Michael Haeberlen wrote:Sorry, the method in EMFEditObservables has to be changed to:
public IObservable createObservable(Object target)
{
if (eStructuralFeature.getEContainingClass().isSuperTypeOf(((EObject) target).eClass()))
{
return observeList(realm, domain, (EObject)target, eStructuralFeature);
}
return new EmptyObservableList(realm, eStructuralFeature);
}
i.e. we must not return null here.
Michael
Michael Haeberlen wrote:Hi,
I am using a org.eclipse.jface.databinding.viewers.ObservableListTreeContentProvider as content provider in my master tree view. I use a IObservableFactory which provides a combination of two IObservableList lists like follows:
public IObservable createObservable(Object target) {
final IObservableList list1 = EMFEditObservables.observeList(domain, target, XYZPackage.Literals.TARGET_FEATURE1);
final IObservableList list2 = EMFEditObservables.observeList(domain, target, XYZPackage.Literals.TARGET_FEATURE2);
return new UnionList(new IObservableList[] {categoryList, childList});
return new ComputedList() {
protected List calculate() {
List list = new ArrayList(list1.size()+list2.size());
list.addAll(list1);
list.addAll(list2);
return list;
}
};
}
So now I have objects in my tree which represent different features, and so I have different details pages.

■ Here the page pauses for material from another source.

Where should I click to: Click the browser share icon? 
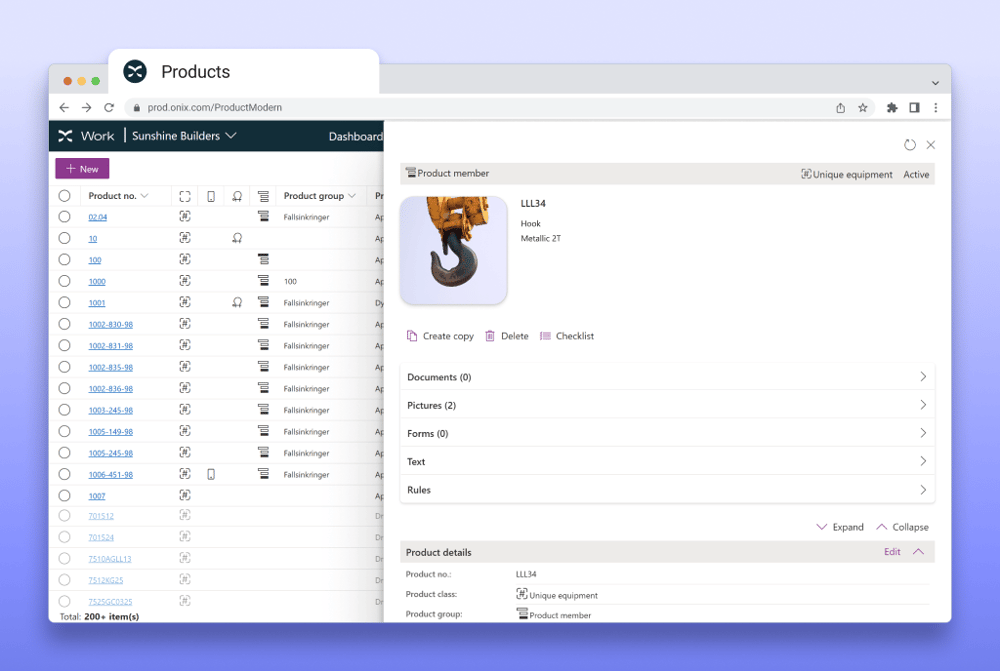point(840,108)
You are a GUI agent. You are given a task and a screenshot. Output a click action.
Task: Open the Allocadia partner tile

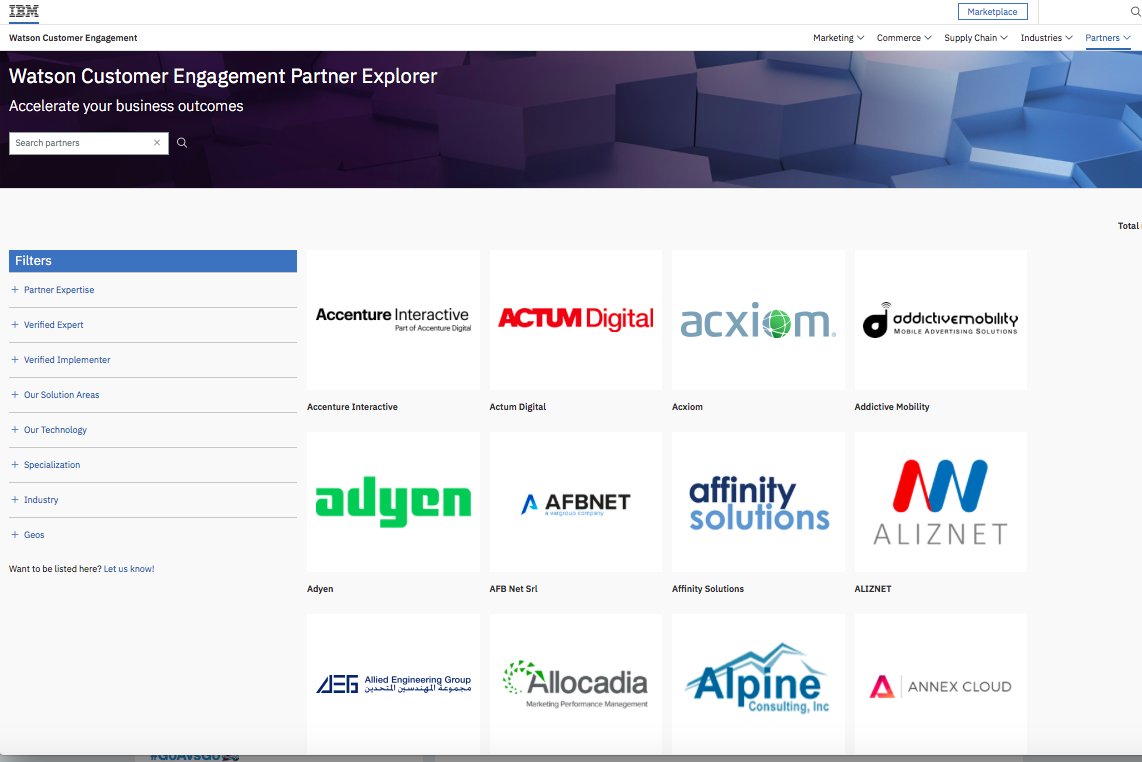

In the details pages, I have code like this:
IObservableValue selection = ViewersObservables.observeSingleSelection(viewer); //viewer is the master view tree viewer
EMFEditObservables.observeDetailList(realm, domain, selection, XYZPackage.Literals.FEATURE_OF_SELECTION));
And here is my problem: EMFEditObservables uses a IObservableFactory which assumes that the target (=selection) is always an EObject having the specified feature:
public IObservable createObservable(Object target)
{
return observeList(realm, domain, (EObject)target, eStructuralFeature);
}
If the above method was changed to the following:
public IObservable createObservable(Object target)
{
if (eStructuralFeature.getEContainingClass().isSuperTypeOf(((EObject)target).eClass()))
{
return observeList(realm, domain, (EObject)target, eStructuralFeature);
}
return null;
}
then my problem is gone.
Before opening a bug I just wanted to ask if this is the right way to solve it or if I should have done something different?